Meskipun ada yang beranggapan, bahwa diskusi atau wangkongan tentang kepemimpinan Sunda hanya sebatas wacana, tak ada kemajuan, tidak ada lajuning lakuna, kitu keneh-kitu keneh wae, bagi Edi Darnadi kemajuan itu sudah ada, walaupun tidak sebesar yang diharapkan. Kemajuan yang ia maksudkan adalah kemajuan perorangan. Ia sendiri merasakan bisa melaju sebagai "pemimpin", karena konsisten menjalankan pedoman warisan para sesepuh Sunda. Yang diperlukan saat ini, menurut Edi rasa kebersamaan, menyamakan persepsi, menyatukan konsep, sehingga kriteria pemimpin Sunda seperti apa yang dikemukakan Ganjar Kurnia, ke depan bisa terealisasi.

Menurut anggota Pantap "Dialog Kompetensi Kepemimpinan Sunda", R.H. Maman H. Wangsaatmaja, dialog tersebut akan dirancang sepuluh seri dengan menampilkan dua pembicara tiap serinya. Tidak ada debat pendapat atau saling menyalahkan, sebab yang diutamakan adalah "curah pendapat" atau masukan yang nantinya akan dirumuskan, agar dijadikan suatu kebijakan pemerintah, dan disosialisasikan secara meluas.

"Peserta dialog, tiap serinya berbeda-beda, karena kita akan menyerap curah pendapat dari berbagai kalangan profesional - untuk dijadikan bahan rumusan yang terstruktur," tutur Maman.

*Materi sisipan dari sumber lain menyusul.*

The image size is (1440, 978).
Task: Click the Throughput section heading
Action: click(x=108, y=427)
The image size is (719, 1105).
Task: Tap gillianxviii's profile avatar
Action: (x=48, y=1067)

Kita berharap agar "Dialog Kompetensi Kepemimpinan Sunda" bisa menjadi satu wadah untuk menyamakan persepsi dalam melahirkan calon pemimpin Sunda yang berkualitas. Pemimpin Sunda yang kata Ganjar Kurnia; nyaah ka sarakan, nyaah ka lingkungan, pro rakyat.

Atau seperti yang diungkapkan oleh Pangdam III Siliwangi Mayjen Sriyanto, ketika menerima Pantap Kepimpinan Sunda di kantornya tanggal 1 Agustus lalu, falsafah Sunda dan Siliwangi itu luar biasa manfaatnya jika dilaksanakan, terbukti dengan keharuman Divisi Siliwangi hingga saat ini. Tapi urang Sunda juga mesti memahami kelemahan-kelemahannya. Kalau mau jadi pemimpin masa depan, kata Sriyanto, selain harus nyaah ka rayatna atau gumati ka nu leutik, cinta pada tanah airnya atau sarakan, juga mesti punya karakter, tegas dalam menyatakan sikap, cerdas dan cepat tanggap, punya konsep yang jelas, mampu menjadi panutan, dan punya ambisi besar untuk menjadi yang terbaik dengan merebut posisi pemimpin tertinggi.***

Penulis, budayawan dan novelis, tinggal di Bandung.